Applying the correction causes minimum and mean temperatures to drop regardless of the season, as all historical locations were affected by a varying number of nearby buildings and hence by a corresponding warm bias. The larger corrections in the early part of the record during the second part of the nineteenth century were necessary because measurements took place in the center and surrounding building density was high. This situation changed with the relocation in 1890, moving the station to a location almost free of built-up surfaces. Reducing the early temperature values led to an increase in the overall warming trend, a common effect after applying a homogenization to long station records (Begert et al. 2005; Brunet et al. 2006a).
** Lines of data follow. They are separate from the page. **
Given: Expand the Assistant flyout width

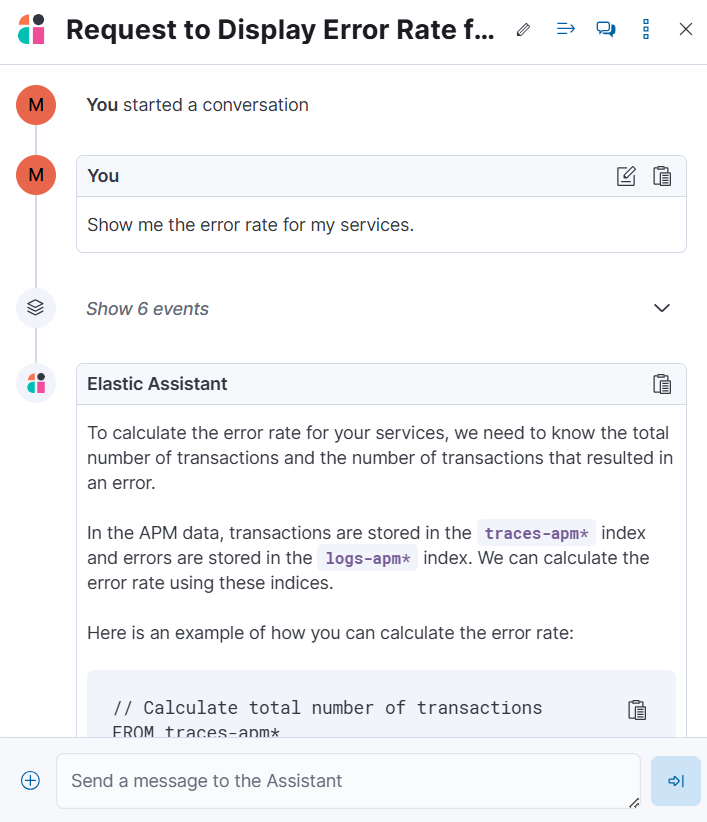Looking at the screenshot, I should (565, 29).
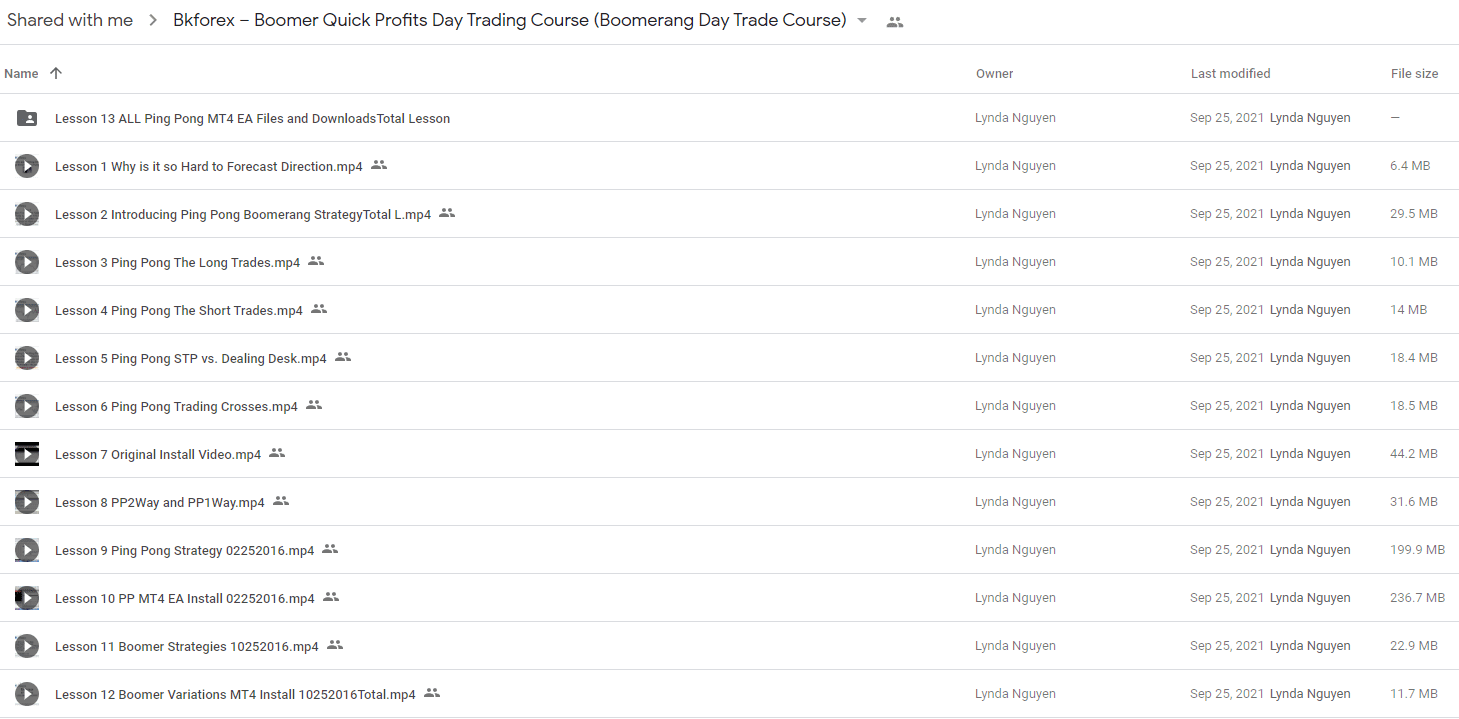
Task: Go to Shared with me breadcrumb
Action: click(x=70, y=20)

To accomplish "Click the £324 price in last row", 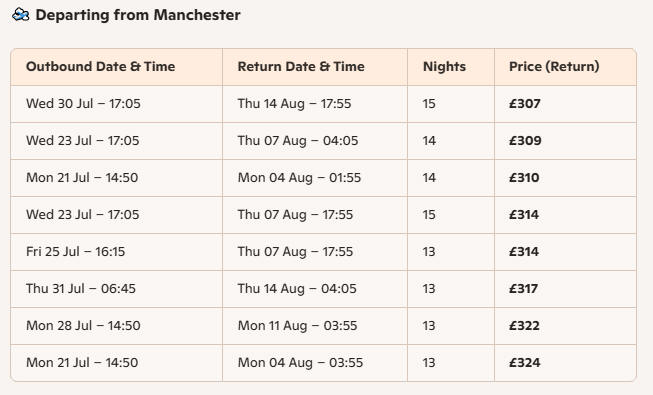I will 524,363.
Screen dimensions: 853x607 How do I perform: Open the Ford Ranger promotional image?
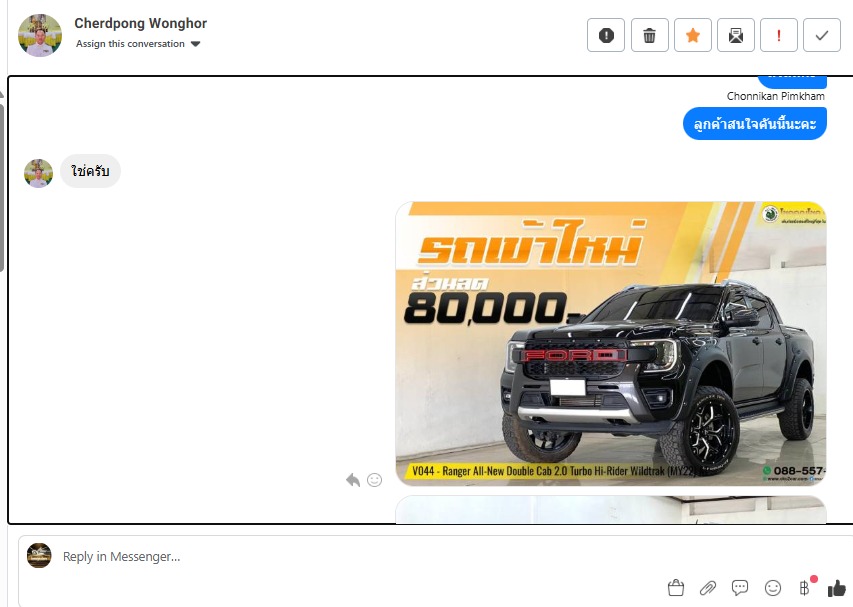610,343
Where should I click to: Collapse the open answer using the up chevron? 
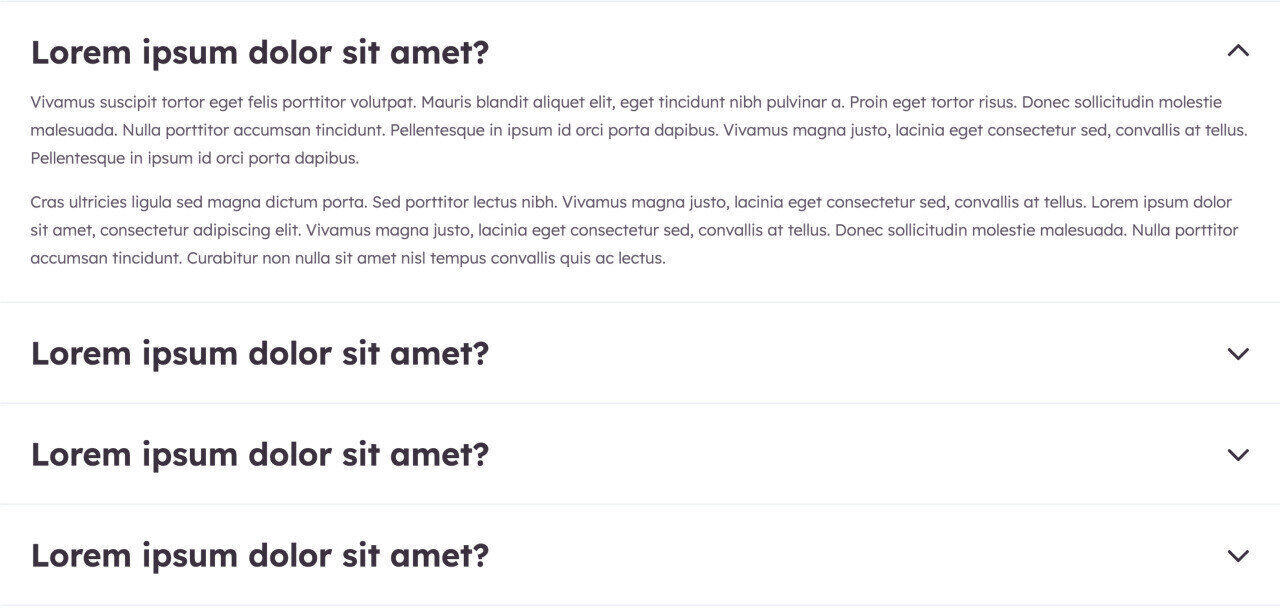[x=1238, y=51]
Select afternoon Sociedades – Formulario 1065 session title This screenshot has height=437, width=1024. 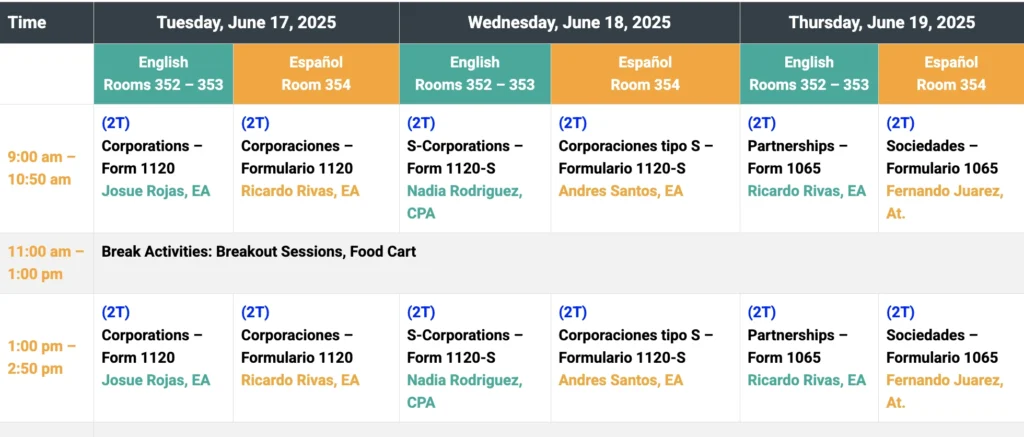[942, 346]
The twentieth century warming remains almost un-affected though, as building cover did not exceed 3% in the stations’ vicinity and changes to the time series remained marginal after 1890. A comparable study by Dienst et al. (2017) of a 150-yearlong record from Sweden showed similar results. In consequence, the results insinuate that warming has been underestimated. However, Zhang et al. (2014) offer another explanation for these findings, stating that a correction for relocation biases typically increases warming trends, since the gradual warming due to urbanization is recovered. Relocating the station to more rural surroundings towards today lowers temperatures because of the decrease in nearby buildings and sealed surface. Therefore, this procedure weakens the otherwise increasing background warming inherent in the time series due to city growth. According to them, by removing all influences only connected to warming by nearby land cover, this background urban warming is still present in the time series.

5 Conclusion

A consistent UHI effect was found in an extensive dataset comprised of more than 1300 days of high-resolution data from 11 stations in and around Brno. The UHI effect was most pronounced in summer minimum temperatures. To answer the question whether historical measurements in the city have been affected by this, a correlation of the recent temperature data and various types of land cover was performed, revealing sub-regional warming to be strongly and significantly correlated with built-up areas, especially in radii of 300 to 500 m. This relation was used to assess the warming bias at different historical measurement sites based on historical maps documenting the built areas in the past. Our analyses showed that the long temperature record from Brno is substantially biased in the nineteenth century when measurements took place at various sites within the city center. This situation changed in the twentieth century with the station moving out of the center. Hence, removing the relocation bias from the dataset considerably lowers temperatures in the nineteenth century. An elimination of the relocation bias in long-term temperature records using the approach presented here is feasible only if a dense network of recent temperature is established and sufficient historical information on the original measurement sites and conditions are available. Even though other factors were excluded from this correction approach, this study clearly documents the severity of non-climatic, anthropogenic influences in one of the longest meteorological records from Europe while at the same time proving its reliability in the twentieth century.